Facebook preps open GPU server

Technology News |
By eeNews Europe



The work is one of many efforts to apply FPGAs and GPUs to accelerate big data center jobs, increasingly using deep neural networks. More than a year ago rivals Baidu and Microsoft said they were rolling out FPGAs for a variety of data center applications including search, claiming GPUs have greater performance but at much higher power consumption and cost.

In February, rivals Microsoft and Google announced breakthroughs in image recognition using deep neural networks. Big Sur marks Facebook’s first foray beyond standard server, storage and switch designs. In November, Facebook announced a 100 Gbit/second switch.

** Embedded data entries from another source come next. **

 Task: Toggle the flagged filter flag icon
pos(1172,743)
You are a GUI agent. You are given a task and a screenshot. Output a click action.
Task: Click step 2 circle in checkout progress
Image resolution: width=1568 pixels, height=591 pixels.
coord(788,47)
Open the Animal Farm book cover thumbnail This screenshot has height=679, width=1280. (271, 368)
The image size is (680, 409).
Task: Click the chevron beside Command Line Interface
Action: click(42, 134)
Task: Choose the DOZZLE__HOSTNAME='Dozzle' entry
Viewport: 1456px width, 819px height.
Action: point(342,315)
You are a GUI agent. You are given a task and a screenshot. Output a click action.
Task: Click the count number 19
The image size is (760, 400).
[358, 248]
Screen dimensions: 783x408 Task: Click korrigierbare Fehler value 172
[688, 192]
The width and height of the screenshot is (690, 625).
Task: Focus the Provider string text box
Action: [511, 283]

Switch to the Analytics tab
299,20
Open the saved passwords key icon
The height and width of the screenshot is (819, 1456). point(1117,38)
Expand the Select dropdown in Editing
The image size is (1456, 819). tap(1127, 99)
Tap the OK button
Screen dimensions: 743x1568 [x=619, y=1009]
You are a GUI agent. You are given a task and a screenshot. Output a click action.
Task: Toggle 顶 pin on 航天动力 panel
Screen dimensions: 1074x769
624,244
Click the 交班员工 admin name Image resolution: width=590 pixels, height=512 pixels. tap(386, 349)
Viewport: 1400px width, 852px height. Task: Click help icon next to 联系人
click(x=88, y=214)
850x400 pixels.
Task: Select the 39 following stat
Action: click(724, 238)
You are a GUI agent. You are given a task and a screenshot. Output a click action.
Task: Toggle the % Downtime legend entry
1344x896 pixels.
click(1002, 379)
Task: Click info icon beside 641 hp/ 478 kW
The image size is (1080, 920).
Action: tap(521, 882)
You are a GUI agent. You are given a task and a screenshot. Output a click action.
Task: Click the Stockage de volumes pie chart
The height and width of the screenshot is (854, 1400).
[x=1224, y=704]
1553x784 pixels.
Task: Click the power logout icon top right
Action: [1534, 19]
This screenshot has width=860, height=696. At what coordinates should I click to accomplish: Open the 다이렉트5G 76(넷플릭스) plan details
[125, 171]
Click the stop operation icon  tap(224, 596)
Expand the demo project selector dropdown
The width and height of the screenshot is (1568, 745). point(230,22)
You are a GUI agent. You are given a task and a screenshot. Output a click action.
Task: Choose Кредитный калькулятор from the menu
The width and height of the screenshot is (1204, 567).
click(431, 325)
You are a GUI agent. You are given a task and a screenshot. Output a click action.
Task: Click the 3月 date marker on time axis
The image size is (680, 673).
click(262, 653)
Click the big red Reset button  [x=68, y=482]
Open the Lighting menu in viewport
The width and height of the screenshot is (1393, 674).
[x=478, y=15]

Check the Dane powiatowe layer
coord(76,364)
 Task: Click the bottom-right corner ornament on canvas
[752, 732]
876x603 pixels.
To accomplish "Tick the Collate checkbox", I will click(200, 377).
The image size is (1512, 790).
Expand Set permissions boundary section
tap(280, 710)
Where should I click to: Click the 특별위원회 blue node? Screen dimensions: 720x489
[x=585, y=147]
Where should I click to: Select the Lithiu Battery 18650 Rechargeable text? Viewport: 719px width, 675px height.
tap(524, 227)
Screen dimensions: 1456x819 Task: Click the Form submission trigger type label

Details of Big Sur won’t be available until an unspecified date when the design is released to the Open Compute Project, originally launched by Facebook. However, the Web giant did say the server uses the project’s Open Rack specification. In addition, it has “flexibility to configure between multiple PCI-e topologies.”

Facebook’s artificial intelligence research team is only working with Nvidia for now. Big Sur “was built with the Nvidia Tesla M40 in mind, but is qualified to support a wide range of PCI-e cards,” said a Facebook representative. 

Big Sur packs eight Nvidia Tesla M40 accelerators using an OpenCL interface, but is qualified to handle other PCI Express cards. (Image: Facebook)

Big Sur packs eight Nvidia Tesla M40 accelerators using an OpenCL interface, but is qualified to handle other PCI Express cards. (Image: Facebook)

Nvidia was chosen for a variety of reasons, including the “fact that they have hardware agnostic APIs like Open CL,” the Facebook representative said.

Facebook is currently in the final phase of testing Big Sur with plans to use it in production networks next year.

The Web giant has “developed software that can read stories, answer questions about scenes, play games and even learn unspecified tasks through observing some examples. But we realized that truly tackling these problems at scale would require us to design our own systems,” engineers said in a blog posted today.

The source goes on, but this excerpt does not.